VGMbox vroeg 525 werkenden in de bouw-, industrie- en transportsector naar hun eigen ervaringen. Het gros stelt dat met name taalproblemen, waardoor onderlinge communicatie vaak lastig is, hieraan ten grondslag liggen.
Van alle in het buitenland geboren werknemers raakte 3,6 procent vorig jaar betrokken bij een ongeluk tijdens het werk. Dat is nagenoeg hetzelfde percentage als in 2014 (3,5 procent). Het percentage Nederlanders arbeiders dat in dezelfde tijd een bedrijfsongeluk had, is in dezelfde periode echter fors gedaald, van 3,4 procent in 2014 tot 2,2 procent vorig jaar.
Taalproblemen
Van de ondervraagde vakmensen werkt driekwart soms tot vrijwel altijd samen met buitenlandse collega’s. De meesten noemen taalproblemen als vermoedelijk belangrijkste verklaring voor de hogere ongevalscijfers.
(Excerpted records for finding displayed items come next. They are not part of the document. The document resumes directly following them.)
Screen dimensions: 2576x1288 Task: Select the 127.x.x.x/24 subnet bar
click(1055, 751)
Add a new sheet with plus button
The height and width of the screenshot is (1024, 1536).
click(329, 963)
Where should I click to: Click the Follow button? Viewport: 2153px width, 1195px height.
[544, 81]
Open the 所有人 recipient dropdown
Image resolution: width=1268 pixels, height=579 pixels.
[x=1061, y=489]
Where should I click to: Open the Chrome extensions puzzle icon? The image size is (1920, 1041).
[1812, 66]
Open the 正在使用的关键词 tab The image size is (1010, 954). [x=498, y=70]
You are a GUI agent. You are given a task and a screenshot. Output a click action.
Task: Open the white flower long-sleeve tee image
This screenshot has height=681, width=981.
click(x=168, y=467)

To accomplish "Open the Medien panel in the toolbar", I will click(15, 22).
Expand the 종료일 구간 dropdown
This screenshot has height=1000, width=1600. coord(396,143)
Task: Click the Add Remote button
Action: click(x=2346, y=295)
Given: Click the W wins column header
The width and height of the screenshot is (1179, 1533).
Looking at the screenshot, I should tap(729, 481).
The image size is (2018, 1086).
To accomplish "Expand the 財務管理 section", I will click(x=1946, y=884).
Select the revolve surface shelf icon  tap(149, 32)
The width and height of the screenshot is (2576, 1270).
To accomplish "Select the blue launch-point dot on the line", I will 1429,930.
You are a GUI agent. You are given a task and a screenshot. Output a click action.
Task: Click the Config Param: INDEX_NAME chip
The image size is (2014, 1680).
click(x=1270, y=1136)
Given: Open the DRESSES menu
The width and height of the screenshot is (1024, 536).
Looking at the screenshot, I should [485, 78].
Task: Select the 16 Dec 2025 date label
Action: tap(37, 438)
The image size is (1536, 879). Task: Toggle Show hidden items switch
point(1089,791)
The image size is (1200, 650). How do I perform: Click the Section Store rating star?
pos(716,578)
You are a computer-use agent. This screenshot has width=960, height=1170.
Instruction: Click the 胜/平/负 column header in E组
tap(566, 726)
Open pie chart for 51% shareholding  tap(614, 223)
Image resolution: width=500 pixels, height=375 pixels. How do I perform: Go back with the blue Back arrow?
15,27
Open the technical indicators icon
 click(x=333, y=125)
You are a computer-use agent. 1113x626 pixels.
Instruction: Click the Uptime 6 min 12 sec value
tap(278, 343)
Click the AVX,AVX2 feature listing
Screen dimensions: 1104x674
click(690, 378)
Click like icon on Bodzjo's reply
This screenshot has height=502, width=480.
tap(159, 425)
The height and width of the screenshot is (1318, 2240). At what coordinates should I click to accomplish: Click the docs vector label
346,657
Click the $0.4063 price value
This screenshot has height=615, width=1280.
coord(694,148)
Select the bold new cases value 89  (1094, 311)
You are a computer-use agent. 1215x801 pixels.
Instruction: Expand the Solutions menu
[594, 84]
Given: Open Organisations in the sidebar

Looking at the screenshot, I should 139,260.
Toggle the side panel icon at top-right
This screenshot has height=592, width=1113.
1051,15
Ongeveer een vijfde stelt dat communicatie met buitenlandse collega’s ‘alleen beperkt’ of zelfs helemaal niet mogelijk is, terwijl slechts iets meer dan een derde probleemloos zegt te kunnen communiceren. Naast gebrekkige communicatie worden een gebrek aan ervaring of opleiding en te weinig kennis van de Nederlandse veiligheidsregels het vaakst aangehaald.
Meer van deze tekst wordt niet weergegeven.